_Activity:_ Word for word, retype the first line of the records and every following line through the one containing "Toggle the side".
------ Records for this exercise
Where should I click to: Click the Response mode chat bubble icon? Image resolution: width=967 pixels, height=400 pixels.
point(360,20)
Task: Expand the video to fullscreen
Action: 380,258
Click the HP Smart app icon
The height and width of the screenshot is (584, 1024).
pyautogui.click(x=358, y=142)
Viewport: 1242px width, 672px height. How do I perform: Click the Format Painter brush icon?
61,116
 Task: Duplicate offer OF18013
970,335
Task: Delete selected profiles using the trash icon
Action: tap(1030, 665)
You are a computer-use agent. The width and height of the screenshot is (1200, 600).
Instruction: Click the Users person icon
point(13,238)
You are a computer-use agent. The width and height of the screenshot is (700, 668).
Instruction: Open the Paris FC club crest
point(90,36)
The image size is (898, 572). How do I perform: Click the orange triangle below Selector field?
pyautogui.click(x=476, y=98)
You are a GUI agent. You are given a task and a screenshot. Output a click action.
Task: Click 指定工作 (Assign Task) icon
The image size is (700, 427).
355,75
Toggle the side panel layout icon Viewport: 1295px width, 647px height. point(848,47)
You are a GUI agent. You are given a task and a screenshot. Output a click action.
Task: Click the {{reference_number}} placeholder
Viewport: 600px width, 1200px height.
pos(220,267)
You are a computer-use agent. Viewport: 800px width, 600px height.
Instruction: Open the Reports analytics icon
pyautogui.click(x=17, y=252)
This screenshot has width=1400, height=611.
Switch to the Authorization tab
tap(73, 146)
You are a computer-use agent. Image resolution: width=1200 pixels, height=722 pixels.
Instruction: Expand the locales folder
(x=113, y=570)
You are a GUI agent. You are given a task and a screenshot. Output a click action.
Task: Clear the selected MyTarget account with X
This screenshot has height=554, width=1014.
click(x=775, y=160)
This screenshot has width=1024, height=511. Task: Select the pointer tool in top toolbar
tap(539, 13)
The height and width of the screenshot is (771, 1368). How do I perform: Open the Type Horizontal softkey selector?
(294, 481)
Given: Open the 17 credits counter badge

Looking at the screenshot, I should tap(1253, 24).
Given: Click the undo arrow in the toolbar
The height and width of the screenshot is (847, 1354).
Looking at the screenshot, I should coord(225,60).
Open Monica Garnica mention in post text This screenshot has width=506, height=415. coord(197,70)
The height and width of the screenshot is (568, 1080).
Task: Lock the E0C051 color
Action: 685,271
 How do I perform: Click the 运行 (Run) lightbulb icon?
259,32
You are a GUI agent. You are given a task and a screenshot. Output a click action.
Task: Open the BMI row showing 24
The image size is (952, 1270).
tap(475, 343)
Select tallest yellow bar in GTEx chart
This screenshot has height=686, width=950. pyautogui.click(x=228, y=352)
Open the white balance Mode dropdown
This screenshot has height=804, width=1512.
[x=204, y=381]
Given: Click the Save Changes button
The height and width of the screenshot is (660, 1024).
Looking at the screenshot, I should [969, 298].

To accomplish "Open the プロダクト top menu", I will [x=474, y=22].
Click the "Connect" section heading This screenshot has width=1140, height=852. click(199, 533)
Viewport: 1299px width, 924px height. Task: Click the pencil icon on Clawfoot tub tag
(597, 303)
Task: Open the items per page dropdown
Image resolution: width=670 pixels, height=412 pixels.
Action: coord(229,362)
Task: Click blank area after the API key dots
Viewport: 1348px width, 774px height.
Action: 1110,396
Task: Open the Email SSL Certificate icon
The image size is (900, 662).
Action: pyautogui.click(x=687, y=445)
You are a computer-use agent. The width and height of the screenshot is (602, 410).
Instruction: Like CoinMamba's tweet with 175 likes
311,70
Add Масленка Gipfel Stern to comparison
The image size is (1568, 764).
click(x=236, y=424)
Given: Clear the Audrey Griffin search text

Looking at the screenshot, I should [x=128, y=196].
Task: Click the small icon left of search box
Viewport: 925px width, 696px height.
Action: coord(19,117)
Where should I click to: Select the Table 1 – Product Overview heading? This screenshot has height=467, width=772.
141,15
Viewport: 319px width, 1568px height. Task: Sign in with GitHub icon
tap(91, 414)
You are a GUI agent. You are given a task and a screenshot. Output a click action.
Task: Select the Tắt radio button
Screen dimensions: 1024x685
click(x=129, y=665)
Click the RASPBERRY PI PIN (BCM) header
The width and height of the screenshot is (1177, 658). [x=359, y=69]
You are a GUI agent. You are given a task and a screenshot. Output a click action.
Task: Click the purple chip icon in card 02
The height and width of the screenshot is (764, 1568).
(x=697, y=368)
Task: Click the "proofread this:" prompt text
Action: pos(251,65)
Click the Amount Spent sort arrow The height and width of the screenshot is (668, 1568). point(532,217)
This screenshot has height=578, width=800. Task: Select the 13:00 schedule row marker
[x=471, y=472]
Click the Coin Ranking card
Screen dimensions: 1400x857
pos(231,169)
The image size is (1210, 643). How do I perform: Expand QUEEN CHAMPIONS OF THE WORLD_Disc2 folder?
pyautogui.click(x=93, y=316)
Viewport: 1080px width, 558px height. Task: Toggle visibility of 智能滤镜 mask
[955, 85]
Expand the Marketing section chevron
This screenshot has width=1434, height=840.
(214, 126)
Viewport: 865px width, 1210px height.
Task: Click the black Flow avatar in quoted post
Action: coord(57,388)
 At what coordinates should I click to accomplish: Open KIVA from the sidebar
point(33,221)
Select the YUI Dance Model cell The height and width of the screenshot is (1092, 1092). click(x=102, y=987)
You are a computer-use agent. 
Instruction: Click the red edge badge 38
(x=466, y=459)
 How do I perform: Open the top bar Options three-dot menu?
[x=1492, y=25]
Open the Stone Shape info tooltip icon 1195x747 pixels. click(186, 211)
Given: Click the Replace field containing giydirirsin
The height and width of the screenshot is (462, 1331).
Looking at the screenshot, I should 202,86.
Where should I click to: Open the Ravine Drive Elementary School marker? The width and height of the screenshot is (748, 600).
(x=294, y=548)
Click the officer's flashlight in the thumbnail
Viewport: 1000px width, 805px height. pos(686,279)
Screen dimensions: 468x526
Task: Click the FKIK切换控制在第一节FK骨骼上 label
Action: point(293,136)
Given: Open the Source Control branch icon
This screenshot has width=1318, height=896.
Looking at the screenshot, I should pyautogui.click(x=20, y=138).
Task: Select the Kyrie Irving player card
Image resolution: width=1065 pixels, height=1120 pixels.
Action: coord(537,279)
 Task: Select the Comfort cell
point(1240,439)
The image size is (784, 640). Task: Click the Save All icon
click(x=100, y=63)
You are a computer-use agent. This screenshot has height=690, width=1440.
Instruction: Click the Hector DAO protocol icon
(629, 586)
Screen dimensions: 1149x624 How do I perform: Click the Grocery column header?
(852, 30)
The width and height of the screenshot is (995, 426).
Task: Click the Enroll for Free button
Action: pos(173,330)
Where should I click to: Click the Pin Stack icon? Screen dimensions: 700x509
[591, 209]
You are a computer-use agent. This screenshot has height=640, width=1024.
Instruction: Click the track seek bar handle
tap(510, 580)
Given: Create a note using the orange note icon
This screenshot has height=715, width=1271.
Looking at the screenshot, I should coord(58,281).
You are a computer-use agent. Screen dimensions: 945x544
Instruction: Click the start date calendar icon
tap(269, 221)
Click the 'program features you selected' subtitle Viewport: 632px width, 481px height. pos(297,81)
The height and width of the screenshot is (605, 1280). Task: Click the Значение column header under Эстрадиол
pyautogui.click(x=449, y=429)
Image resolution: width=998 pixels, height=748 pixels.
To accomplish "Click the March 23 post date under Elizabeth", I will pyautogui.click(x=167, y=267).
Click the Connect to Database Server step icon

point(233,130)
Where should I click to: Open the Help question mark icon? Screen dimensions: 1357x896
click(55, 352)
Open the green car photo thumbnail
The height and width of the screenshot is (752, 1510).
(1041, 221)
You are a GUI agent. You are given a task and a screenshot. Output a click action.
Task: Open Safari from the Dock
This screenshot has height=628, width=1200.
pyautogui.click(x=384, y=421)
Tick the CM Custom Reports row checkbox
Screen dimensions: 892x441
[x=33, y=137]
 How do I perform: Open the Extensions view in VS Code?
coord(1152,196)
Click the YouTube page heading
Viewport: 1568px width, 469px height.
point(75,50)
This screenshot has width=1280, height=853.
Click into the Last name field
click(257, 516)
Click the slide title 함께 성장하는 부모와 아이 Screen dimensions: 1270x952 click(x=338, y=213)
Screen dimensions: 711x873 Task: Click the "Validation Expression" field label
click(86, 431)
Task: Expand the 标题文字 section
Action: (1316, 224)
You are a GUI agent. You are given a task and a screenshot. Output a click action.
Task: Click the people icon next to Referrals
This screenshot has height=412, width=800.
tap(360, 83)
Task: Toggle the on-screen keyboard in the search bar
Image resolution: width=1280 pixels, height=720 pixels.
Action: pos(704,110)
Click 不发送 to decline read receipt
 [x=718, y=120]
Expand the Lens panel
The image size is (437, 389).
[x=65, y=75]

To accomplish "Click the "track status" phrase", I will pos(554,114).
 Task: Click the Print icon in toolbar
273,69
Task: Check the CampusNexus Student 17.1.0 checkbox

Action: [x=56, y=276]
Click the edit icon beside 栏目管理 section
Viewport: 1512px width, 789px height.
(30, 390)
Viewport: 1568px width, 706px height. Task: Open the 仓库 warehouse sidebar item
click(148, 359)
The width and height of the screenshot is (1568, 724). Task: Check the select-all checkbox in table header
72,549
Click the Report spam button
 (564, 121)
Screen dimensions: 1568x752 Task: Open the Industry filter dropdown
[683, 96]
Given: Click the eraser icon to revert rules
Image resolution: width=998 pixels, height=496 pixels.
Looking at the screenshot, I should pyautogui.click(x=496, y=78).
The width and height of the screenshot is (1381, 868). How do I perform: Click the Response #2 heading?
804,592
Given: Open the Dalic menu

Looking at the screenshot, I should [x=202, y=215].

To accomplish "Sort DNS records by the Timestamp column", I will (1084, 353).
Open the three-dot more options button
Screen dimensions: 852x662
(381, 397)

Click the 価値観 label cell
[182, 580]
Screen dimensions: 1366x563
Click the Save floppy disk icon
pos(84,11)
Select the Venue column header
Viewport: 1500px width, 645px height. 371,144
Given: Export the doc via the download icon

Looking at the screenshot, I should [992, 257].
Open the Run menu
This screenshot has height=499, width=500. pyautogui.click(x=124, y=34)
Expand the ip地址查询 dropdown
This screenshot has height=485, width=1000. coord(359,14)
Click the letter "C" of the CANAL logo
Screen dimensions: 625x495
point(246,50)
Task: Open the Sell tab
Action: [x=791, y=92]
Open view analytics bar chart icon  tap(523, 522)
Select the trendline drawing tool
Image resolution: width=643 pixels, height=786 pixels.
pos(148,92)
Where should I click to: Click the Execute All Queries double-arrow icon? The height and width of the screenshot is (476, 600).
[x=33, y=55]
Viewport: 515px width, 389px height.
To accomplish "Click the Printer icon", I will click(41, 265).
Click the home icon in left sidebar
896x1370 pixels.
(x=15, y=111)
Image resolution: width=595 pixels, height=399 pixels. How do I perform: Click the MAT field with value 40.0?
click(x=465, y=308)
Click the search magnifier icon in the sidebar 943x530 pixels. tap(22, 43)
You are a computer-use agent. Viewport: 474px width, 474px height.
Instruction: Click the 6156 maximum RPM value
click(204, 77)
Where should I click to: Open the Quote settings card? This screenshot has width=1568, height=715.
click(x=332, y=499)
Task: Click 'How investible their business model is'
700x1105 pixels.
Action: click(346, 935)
------------
_Result of the exercise:_
Where should I click to: Click the Response mode chat bubble icon? Image resolution: width=967 pixels, height=400 pixels.
point(360,20)
Task: Expand the video to fullscreen
Action: 380,258
Click the HP Smart app icon
The height and width of the screenshot is (584, 1024).
pyautogui.click(x=358, y=142)
Viewport: 1242px width, 672px height. How do I perform: Click the Format Painter brush icon?
61,116
 Task: Duplicate offer OF18013
970,335
Task: Delete selected profiles using the trash icon
Action: tap(1030, 665)
You are a computer-use agent. The width and height of the screenshot is (1200, 600).
Instruction: Click the Users person icon
point(13,238)
You are a computer-use agent. The width and height of the screenshot is (700, 668).
Instruction: Open the Paris FC club crest
point(90,36)
The image size is (898, 572). How do I perform: Click the orange triangle below Selector field?
pyautogui.click(x=476, y=98)
You are a GUI agent. You are given a task and a screenshot. Output a click action.
Task: Click 指定工作 (Assign Task) icon
The image size is (700, 427).
355,75
Toggle the side panel layout icon Viewport: 1295px width, 647px height. point(848,47)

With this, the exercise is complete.